Nearly six-in-ten (57%) of Italian men identify as Republicans, with 28% saying they consider themselves Democrats. Among Italian women, 42% say they’re Democrats, and 33% said they were Republicans.
Among white, non-Italian men in New Jersey, it’s 45% Republican, 31% Democrat. Half of the state’s non-Italian white women (50%) are Democrats, and 38% are Republican.
“The fact that we see a gap among Italian American men, but not women, tells us that this isn’t about socio-economics, education or other differences,” said Cassino. “This is about how Italian American men are being socialized, and how that shapes their politics.”
In 2020, Italian men from New Jersey say they voted for Trump over Joe Biden by a 59%-28% margin. But Biden won Italian women by a margin of 47%-30%. Among white, non-Italian men, Trump led Biden, 45%-37%; Biden outpolled Trump among white, non-Italian women by six points, 46%-40%.
“We could argue about why Trump seems to do such a good job of appealing to Italian American men,” said Cassino. “But whether the appeal is about blue-collar jobs, or masculinity, or just a matter of style, it’s working.”
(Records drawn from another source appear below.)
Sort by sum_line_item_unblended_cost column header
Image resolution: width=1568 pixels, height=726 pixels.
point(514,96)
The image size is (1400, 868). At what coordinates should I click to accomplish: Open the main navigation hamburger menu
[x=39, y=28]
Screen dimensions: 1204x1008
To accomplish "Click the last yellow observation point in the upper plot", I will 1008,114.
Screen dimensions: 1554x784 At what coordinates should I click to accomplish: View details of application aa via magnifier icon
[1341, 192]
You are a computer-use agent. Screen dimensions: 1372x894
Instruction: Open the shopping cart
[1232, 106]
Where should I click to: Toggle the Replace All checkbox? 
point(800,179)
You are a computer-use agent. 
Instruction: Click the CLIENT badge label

A majority of Italian Americans from New Jersey (51%) support legal abortion under certain circumstances, while 40% say it should always be legal and 6% indicate abortion should be illegal in all circumstances. Among Italian men, the numbers go from 51% to 59% who think abortion should be legal under circumstances.
U.S. Census data shows that New Jersey has lost one million Italian Americans since 2000, a decrease 64% over a ten-year period.
“Italians, like other groups of whites in New Jersey, are shrinking as a share of the population,” said Cassino. “Between aging and moving, in twenty years, there are going to be a lot fewer Italians in the state.”